REEDSPORT — Weeks after the event, community members are learning that the costumes at a Reedsport Halloween party weren't the scariest things there.
An unwelcome attendee: The COVID-19 pandemic.
As the city becomes a COVID-19 hotspot, Reedsport's public health and school district officials are raising the alarm about gatherings during the holiday season. The city had been largely missed by the pandemic, but that's been changing.
"We have seen a real spike in cases in Reedsport and the Scottsburg area," said Dr. Bob Dannenhoffer, the Douglas County public health officer. "It is worriesome to see this many cases in such a short period."
According to state health officials Thursday, the ZIP code representing Reedsport and Winchester Bay had reported 12 cases of COVID-19 — a rate of about 225 cases per 100,000 residents. That's the lowest rate among ZIP codes that the state reported (officials only report when ZIP codes with 10 or more cases), but it's also the first time that the area made the list.
The city's increase in cases has already caused changes. On Monday, Reedsport School District officials announced that classes would be going online-only, district-wide until the end of the month.
One staff member in the school district has tested positive for the virus, and about 25 students between both schools came in contact with that person, according to Superintendent Jon Zwemke. But the increases in cases citywide was a major factor in the decision to go online, too, Zwemke said.
"This helps us mitigate anything that might come of that," he said. "It's always disturbing when there's disruptions to the educational process."
The 20-day transition is complicated by scheduling, because of the Thanksgiving holiday and the time needed for teachers to switch between online and in-person schedules.
What's more, Zwemke said the district's ability to continue reopening in the future is dependent on cases in the community. While it had previously been under an exception to certain state rules, new guidance means the district is now dependent upon the case rates within the county to determine what grades may reopen for in-person instruction.
"Ultimately, our community and their behavior with pandemic-related stuff is going to determine if our schools get to stay open or not," Zwemke said.
But with Thanksgiving, Christmas and other winter holidays on the horizon, Dannenhoffer said that could be in jeopardy.
"If you had to design something that would be a superspreader event, that would be called Thanksgiving," Dannenhoffer said.
The reason?

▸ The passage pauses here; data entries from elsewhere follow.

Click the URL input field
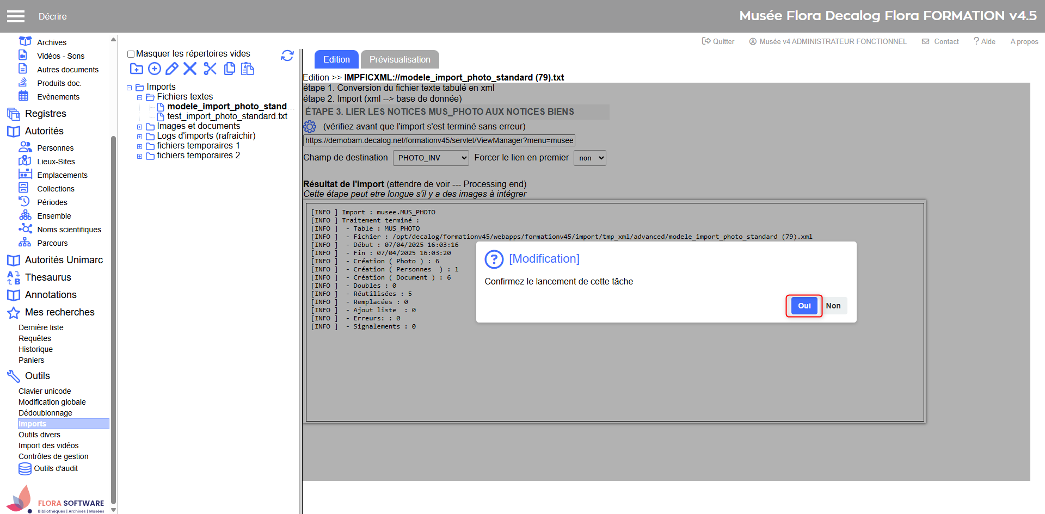This screenshot has width=1045, height=514. coord(439,140)
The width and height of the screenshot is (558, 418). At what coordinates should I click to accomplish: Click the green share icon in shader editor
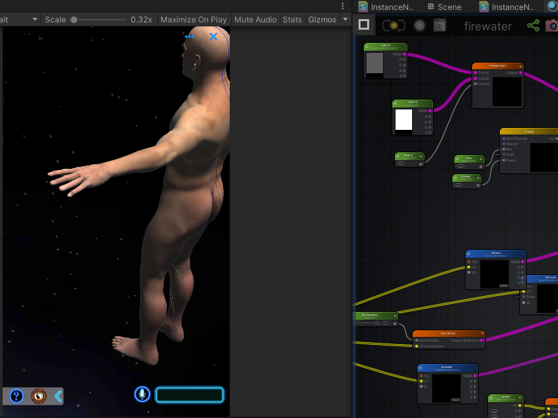[x=533, y=26]
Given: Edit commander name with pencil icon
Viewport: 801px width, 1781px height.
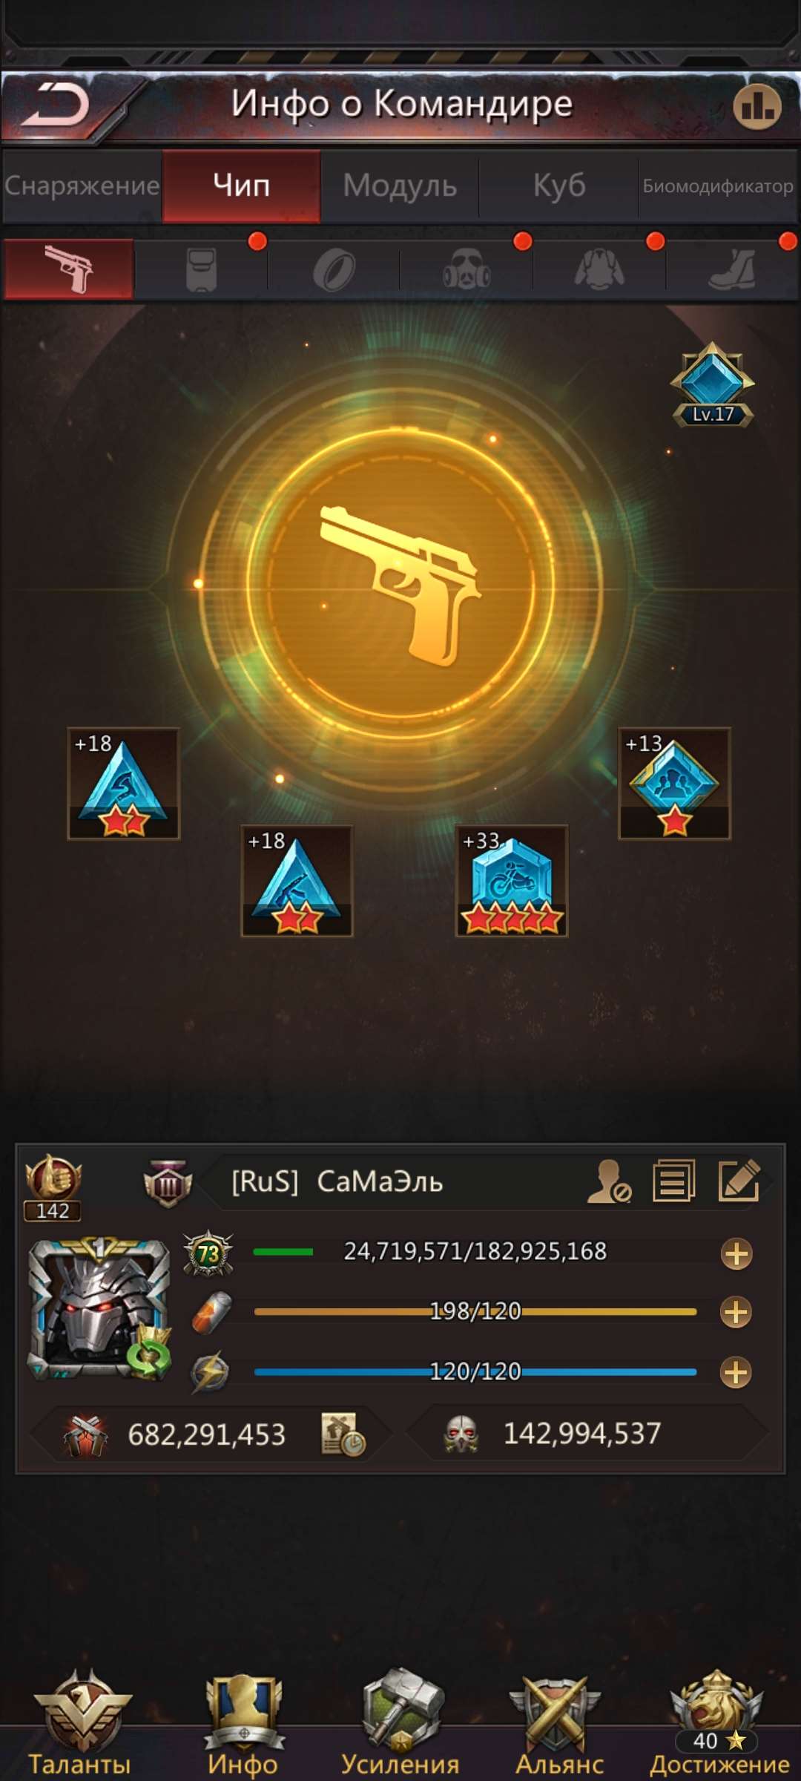Looking at the screenshot, I should (x=739, y=1180).
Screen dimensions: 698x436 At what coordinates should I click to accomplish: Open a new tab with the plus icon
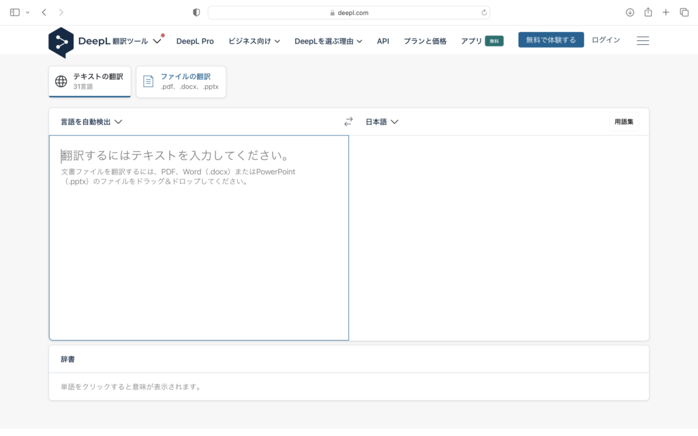pyautogui.click(x=665, y=12)
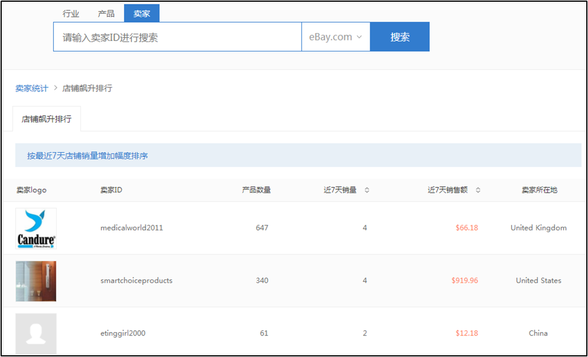588x357 pixels.
Task: Click the Candure seller logo thumbnail
Action: click(x=36, y=229)
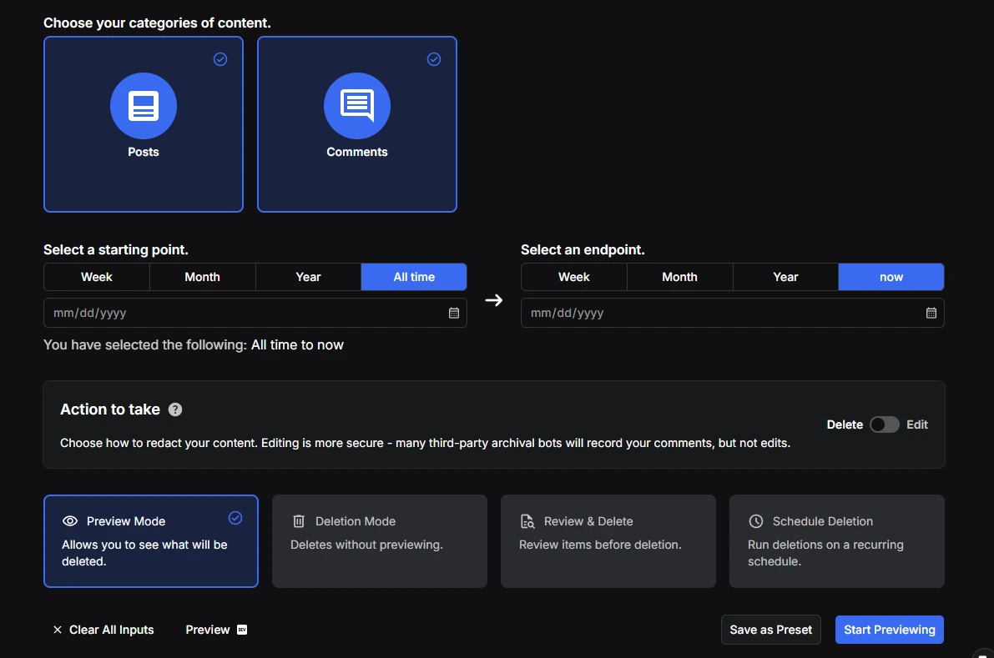Open the starting point calendar picker
Image resolution: width=994 pixels, height=658 pixels.
pos(454,313)
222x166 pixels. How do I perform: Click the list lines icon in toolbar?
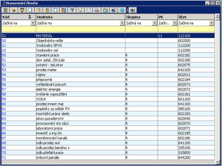pyautogui.click(x=5, y=10)
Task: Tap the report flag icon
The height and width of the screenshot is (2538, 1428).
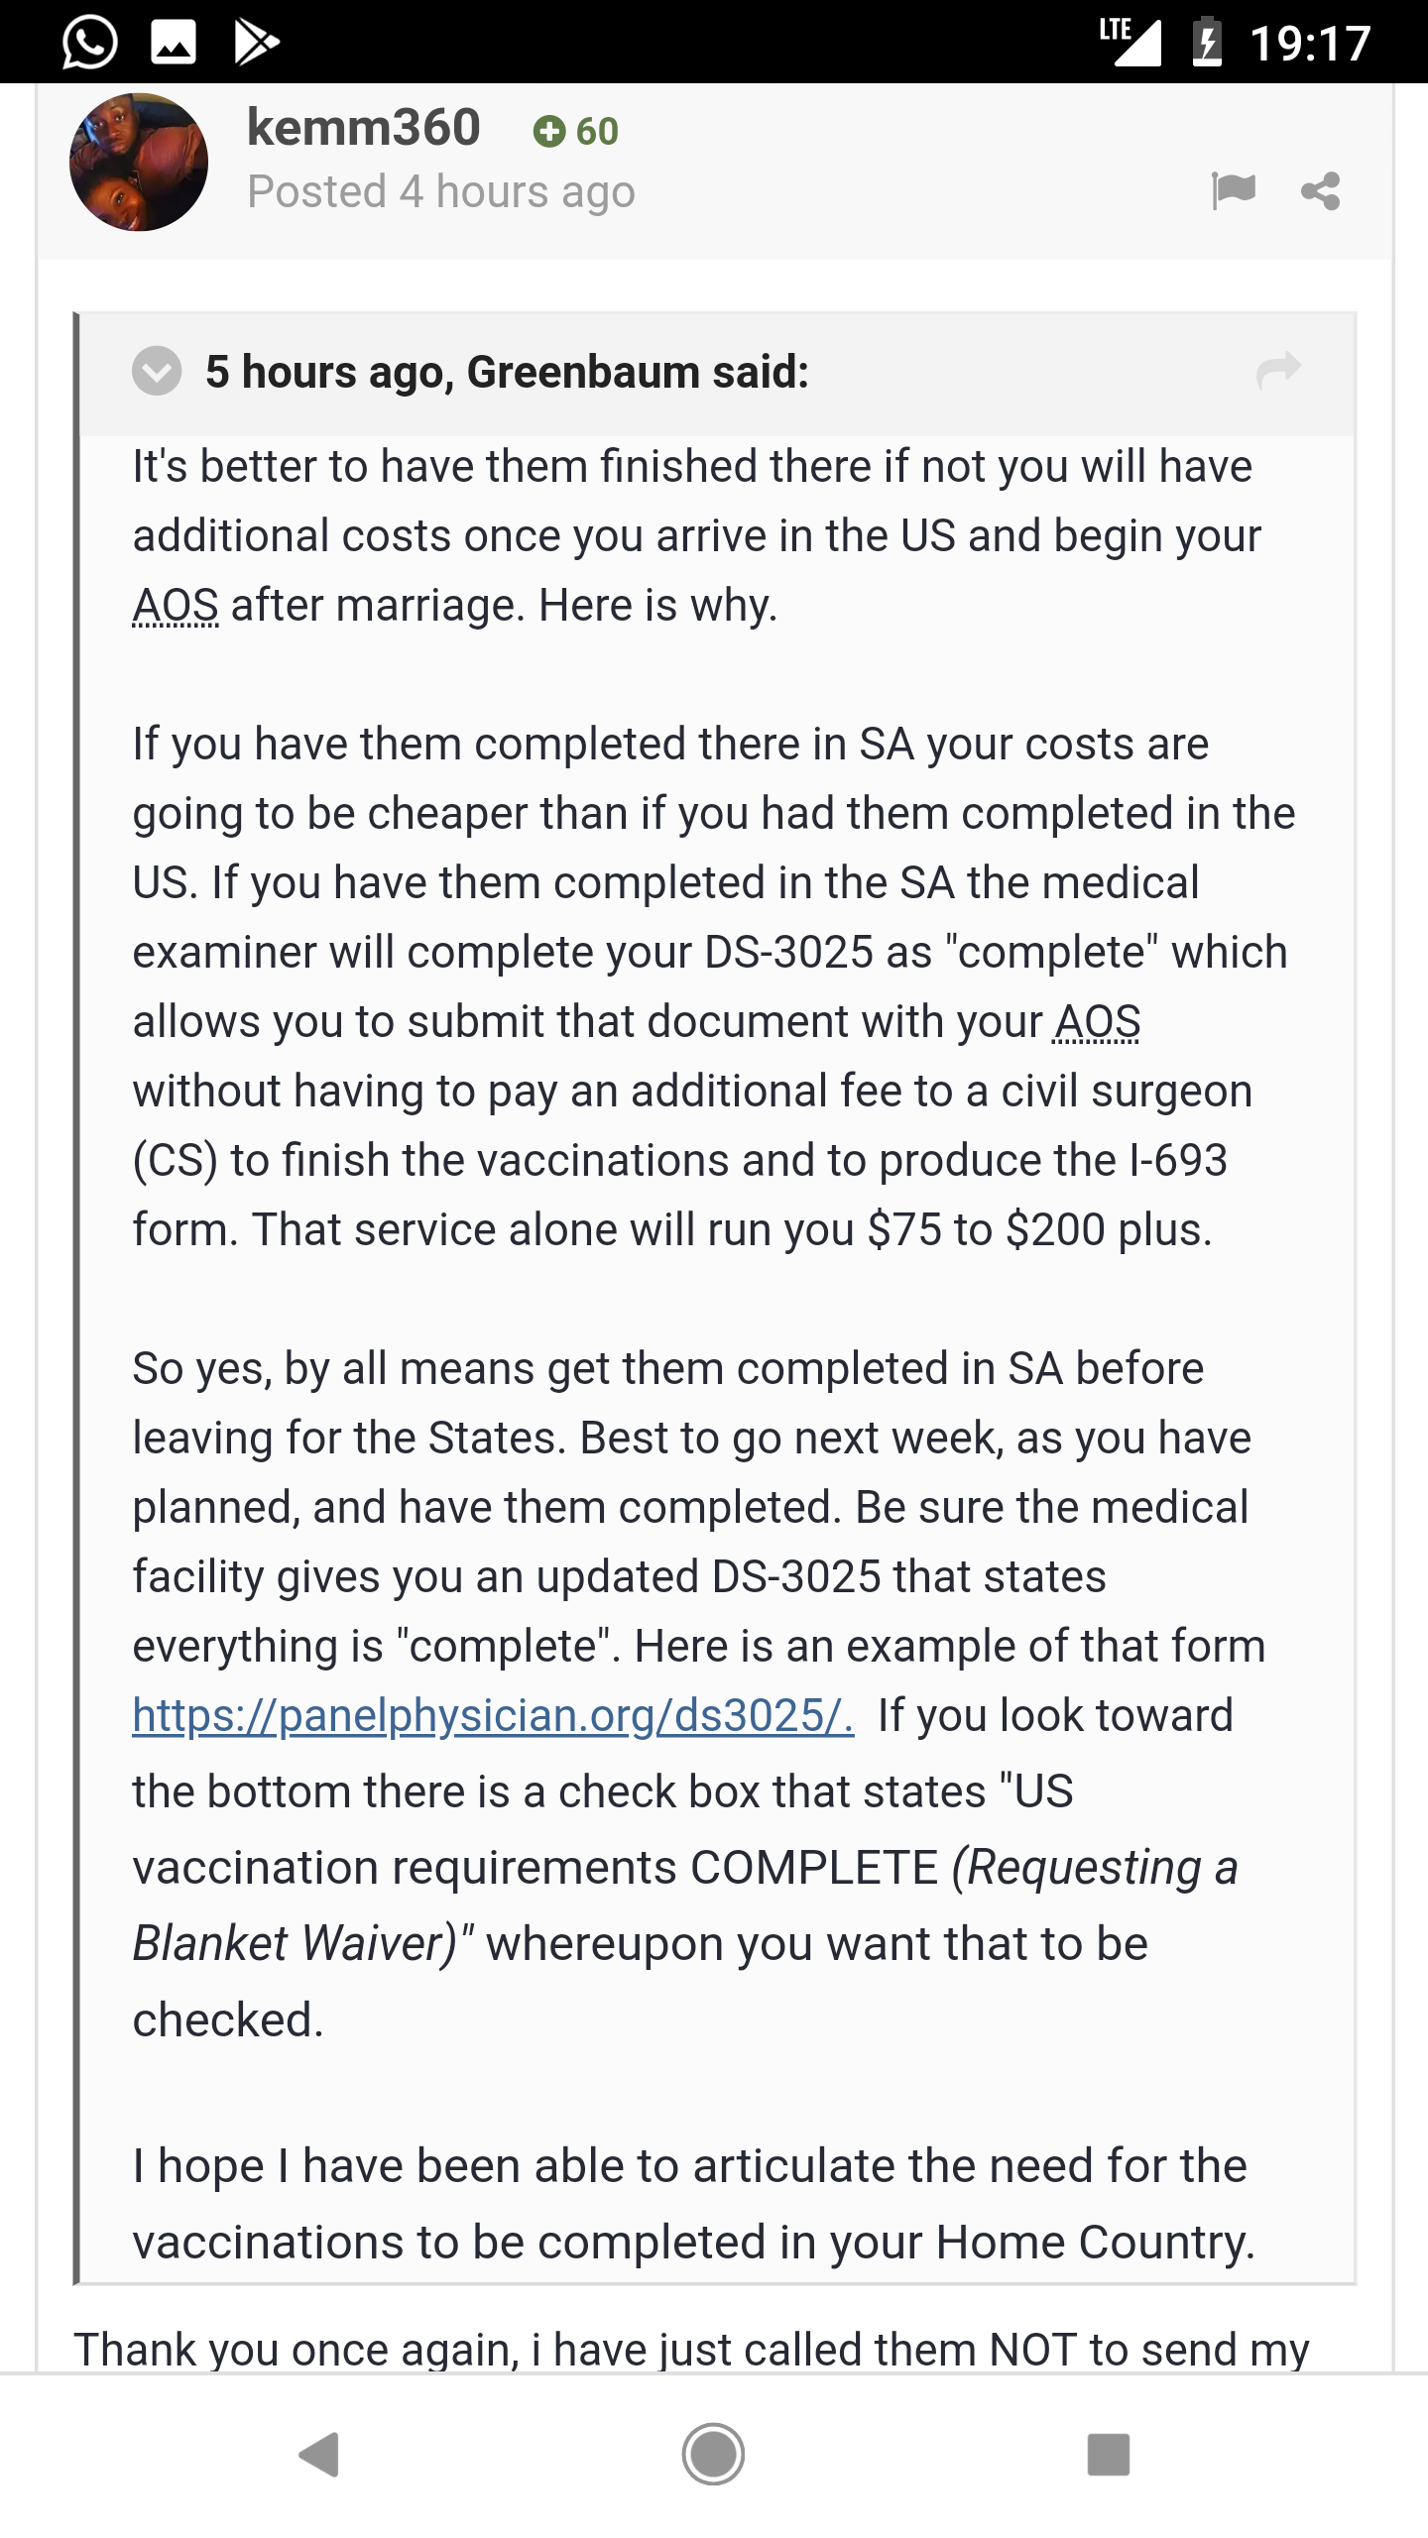Action: (1234, 189)
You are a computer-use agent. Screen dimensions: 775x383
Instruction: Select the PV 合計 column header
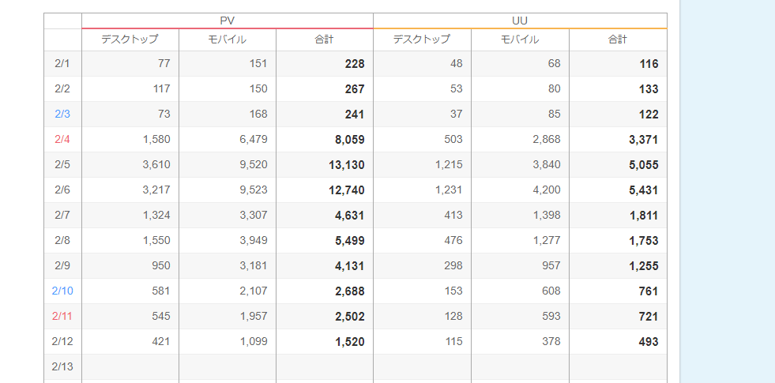click(325, 39)
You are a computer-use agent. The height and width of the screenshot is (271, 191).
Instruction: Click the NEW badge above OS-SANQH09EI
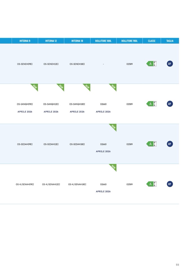tap(35, 86)
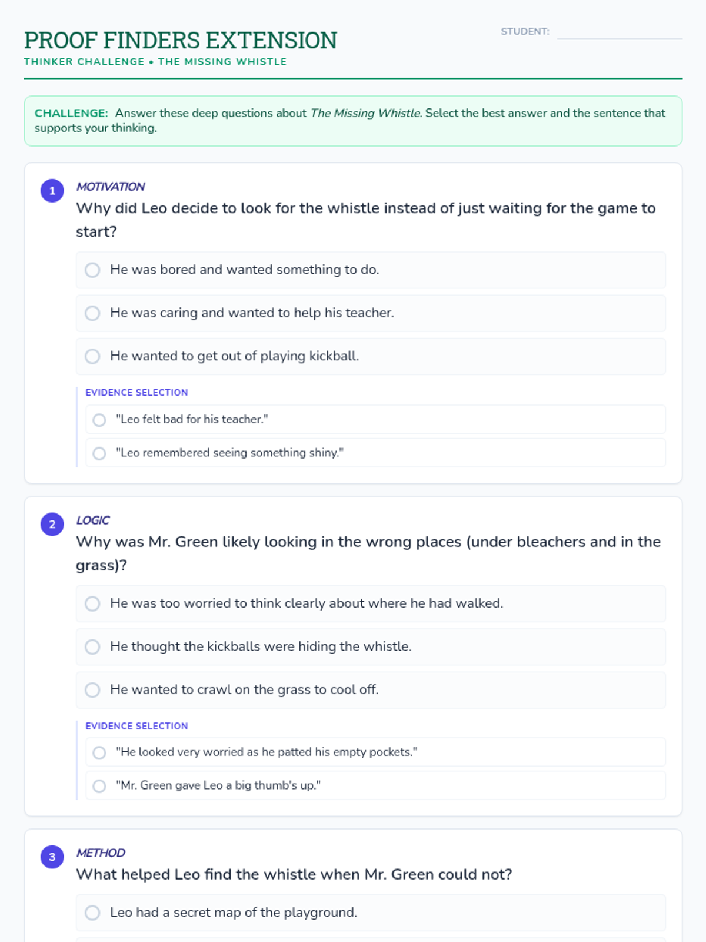Click the Method category label
This screenshot has width=706, height=942.
coord(101,853)
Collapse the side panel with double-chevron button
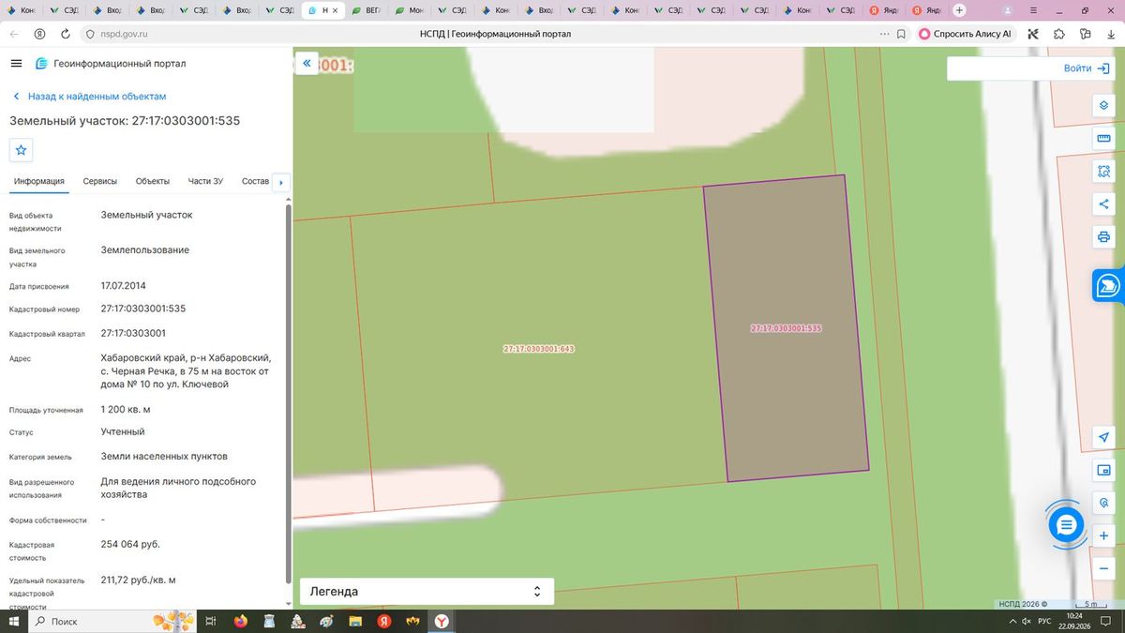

Holiday parties — where people are typically indoors, typically close together and typically eating without face masks on — are perfect places for COVID-19 transmission, according to Dannenhoffer.
With public health in mind, he's already made his Thanksgiving plans: Instead of a traditional large meal with family members from different areas, Dannenhoffer will be limiting his Thanksgiving to just himself and his wife.
"We're really hoping that people are cautious with their activities," Dannenhoffer said.
Also of concern: out-of-area travel. Dannenhoffer said many of Douglas County's cases have been linked to individuals going to higher rates of COVID-19 and bringing the virus back with them.
Coos County has concerns about the same thing, according to Eric Gleason, assistant director of Coos Health & Wellness. At least six cases have come to the county from a Douglas County Halloween party.
"I think its ultimately every individual that currently inhabits this earth has to try to take the proper precautions, no matter where they live and where they visit," Gleason said Thursday. "We hope their travel is necessary versus unnecessary and you're not coming for a party of some kind."